* _Required work_
Copy the data exactly. No line may be skipped.
═════ Supplied data
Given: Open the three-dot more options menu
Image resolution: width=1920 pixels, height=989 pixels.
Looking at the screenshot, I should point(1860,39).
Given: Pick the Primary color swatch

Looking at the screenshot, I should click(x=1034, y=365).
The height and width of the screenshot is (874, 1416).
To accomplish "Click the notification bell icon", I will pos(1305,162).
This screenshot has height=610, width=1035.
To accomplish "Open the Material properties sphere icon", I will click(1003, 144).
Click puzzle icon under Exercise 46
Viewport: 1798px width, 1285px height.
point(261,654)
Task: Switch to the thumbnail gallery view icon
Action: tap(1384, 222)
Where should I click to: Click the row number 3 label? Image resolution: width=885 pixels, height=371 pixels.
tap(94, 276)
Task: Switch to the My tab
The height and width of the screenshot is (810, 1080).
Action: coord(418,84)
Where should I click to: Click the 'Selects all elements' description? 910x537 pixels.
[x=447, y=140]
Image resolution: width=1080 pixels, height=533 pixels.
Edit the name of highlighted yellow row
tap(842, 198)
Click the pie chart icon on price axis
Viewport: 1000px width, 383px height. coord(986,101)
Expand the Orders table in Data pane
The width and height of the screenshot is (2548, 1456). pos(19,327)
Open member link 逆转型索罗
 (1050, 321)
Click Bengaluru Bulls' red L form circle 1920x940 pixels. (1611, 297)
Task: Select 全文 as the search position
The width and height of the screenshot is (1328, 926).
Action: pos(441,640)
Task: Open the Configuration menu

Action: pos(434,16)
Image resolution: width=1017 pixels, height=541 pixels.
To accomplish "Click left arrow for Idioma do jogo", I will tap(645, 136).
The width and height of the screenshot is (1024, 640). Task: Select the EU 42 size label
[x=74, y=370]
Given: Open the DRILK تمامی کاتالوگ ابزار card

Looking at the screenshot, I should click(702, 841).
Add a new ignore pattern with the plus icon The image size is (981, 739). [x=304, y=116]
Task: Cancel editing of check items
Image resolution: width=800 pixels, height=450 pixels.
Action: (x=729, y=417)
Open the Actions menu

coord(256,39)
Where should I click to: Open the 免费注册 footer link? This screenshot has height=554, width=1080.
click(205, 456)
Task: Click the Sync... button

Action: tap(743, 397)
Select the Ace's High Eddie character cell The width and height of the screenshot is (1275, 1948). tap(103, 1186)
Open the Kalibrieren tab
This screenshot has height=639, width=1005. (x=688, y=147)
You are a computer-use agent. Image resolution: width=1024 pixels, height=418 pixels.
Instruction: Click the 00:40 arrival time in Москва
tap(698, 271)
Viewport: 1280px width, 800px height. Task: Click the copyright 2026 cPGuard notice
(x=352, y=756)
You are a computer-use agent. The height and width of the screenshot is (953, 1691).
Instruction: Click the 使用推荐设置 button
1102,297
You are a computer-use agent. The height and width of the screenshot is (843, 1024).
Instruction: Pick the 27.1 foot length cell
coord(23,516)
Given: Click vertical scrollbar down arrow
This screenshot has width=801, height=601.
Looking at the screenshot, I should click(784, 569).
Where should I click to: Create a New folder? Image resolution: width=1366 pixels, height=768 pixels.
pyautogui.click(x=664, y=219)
══════════
* _Solution for this exercise_
Given: Open the three-dot more options menu
Image resolution: width=1920 pixels, height=989 pixels.
Looking at the screenshot, I should point(1860,39).
Given: Pick the Primary color swatch

Looking at the screenshot, I should click(x=1034, y=365).
The height and width of the screenshot is (874, 1416).
To accomplish "Click the notification bell icon", I will pos(1305,162).
This screenshot has height=610, width=1035.
To accomplish "Open the Material properties sphere icon", I will click(1003, 144).
Click puzzle icon under Exercise 46
Viewport: 1798px width, 1285px height.
point(261,654)
Task: Switch to the thumbnail gallery view icon
Action: tap(1384, 222)
Where should I click to: Click the row number 3 label? Image resolution: width=885 pixels, height=371 pixels.
tap(94, 276)
Task: Switch to the My tab
The height and width of the screenshot is (810, 1080).
Action: coord(418,84)
Where should I click to: Click the 'Selects all elements' description? 910x537 pixels.
[x=447, y=140]
Image resolution: width=1080 pixels, height=533 pixels.
Edit the name of highlighted yellow row
tap(842, 198)
Click the pie chart icon on price axis
Viewport: 1000px width, 383px height. coord(986,101)
Expand the Orders table in Data pane
The width and height of the screenshot is (2548, 1456). pos(19,327)
Open member link 逆转型索罗
 (1050, 321)
Click Bengaluru Bulls' red L form circle 1920x940 pixels. (1611, 297)
Task: Select 全文 as the search position
The width and height of the screenshot is (1328, 926).
Action: pos(441,640)
Task: Open the Configuration menu

Action: pos(434,16)
Image resolution: width=1017 pixels, height=541 pixels.
To accomplish "Click left arrow for Idioma do jogo", I will tap(645, 136).
The width and height of the screenshot is (1024, 640). Task: Select the EU 42 size label
[x=74, y=370]
Given: Open the DRILK تمامی کاتالوگ ابزار card

Looking at the screenshot, I should click(702, 841).
Add a new ignore pattern with the plus icon The image size is (981, 739). [x=304, y=116]
Task: Cancel editing of check items
Image resolution: width=800 pixels, height=450 pixels.
Action: (x=729, y=417)
Open the Actions menu

coord(256,39)
Where should I click to: Open the 免费注册 footer link? This screenshot has height=554, width=1080.
click(205, 456)
Task: Click the Sync... button

Action: tap(743, 397)
Select the Ace's High Eddie character cell The width and height of the screenshot is (1275, 1948). tap(103, 1186)
Open the Kalibrieren tab
This screenshot has height=639, width=1005. (x=688, y=147)
You are a computer-use agent. Image resolution: width=1024 pixels, height=418 pixels.
Instruction: Click the 00:40 arrival time in Москва
tap(698, 271)
Viewport: 1280px width, 800px height. Task: Click the copyright 2026 cPGuard notice
(x=352, y=756)
You are a computer-use agent. The height and width of the screenshot is (953, 1691).
Instruction: Click the 使用推荐设置 button
1102,297
You are a computer-use agent. The height and width of the screenshot is (843, 1024).
Instruction: Pick the 27.1 foot length cell
coord(23,516)
Given: Click vertical scrollbar down arrow
This screenshot has width=801, height=601.
Looking at the screenshot, I should click(784, 569).
Where should I click to: Create a New folder? Image resolution: width=1366 pixels, height=768 pixels.
pyautogui.click(x=664, y=219)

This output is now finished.